### Dataset entries
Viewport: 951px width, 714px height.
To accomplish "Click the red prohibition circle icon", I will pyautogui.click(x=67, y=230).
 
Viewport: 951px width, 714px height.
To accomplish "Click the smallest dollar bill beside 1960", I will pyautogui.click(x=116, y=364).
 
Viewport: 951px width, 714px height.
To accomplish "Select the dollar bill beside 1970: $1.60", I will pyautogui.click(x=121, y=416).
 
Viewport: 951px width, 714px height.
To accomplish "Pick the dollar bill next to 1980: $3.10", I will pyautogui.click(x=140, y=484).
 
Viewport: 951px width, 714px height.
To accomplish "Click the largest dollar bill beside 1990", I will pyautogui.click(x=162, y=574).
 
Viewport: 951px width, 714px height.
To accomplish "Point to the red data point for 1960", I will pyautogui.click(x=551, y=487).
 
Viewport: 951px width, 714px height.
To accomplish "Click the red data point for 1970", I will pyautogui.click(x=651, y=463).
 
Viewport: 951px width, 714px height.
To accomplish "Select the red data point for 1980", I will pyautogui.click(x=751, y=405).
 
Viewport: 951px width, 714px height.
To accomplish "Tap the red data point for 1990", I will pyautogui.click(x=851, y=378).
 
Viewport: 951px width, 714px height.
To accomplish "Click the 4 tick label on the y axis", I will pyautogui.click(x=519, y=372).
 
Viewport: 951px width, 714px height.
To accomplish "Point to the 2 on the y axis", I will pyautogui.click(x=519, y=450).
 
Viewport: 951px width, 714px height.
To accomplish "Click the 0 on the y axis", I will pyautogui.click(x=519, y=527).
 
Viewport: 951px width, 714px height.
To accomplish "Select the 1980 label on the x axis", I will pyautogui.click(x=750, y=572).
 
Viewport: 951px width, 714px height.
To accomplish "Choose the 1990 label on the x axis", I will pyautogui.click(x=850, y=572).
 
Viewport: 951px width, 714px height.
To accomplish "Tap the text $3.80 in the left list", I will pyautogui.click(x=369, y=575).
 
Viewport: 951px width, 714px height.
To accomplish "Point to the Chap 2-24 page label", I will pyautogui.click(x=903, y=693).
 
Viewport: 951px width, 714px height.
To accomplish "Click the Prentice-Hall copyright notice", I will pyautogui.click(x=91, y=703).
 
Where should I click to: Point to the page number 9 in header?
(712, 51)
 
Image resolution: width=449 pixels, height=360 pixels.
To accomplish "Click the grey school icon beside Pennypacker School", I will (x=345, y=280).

### Exercise brief
Reproduce verbatim the stretch from the line containing "Image resolution: width=449" through the end of the records.

### Answer to this task
Image resolution: width=449 pixels, height=360 pixels.
To accomplish "Click the grey school icon beside Pennypacker School", I will (x=345, y=280).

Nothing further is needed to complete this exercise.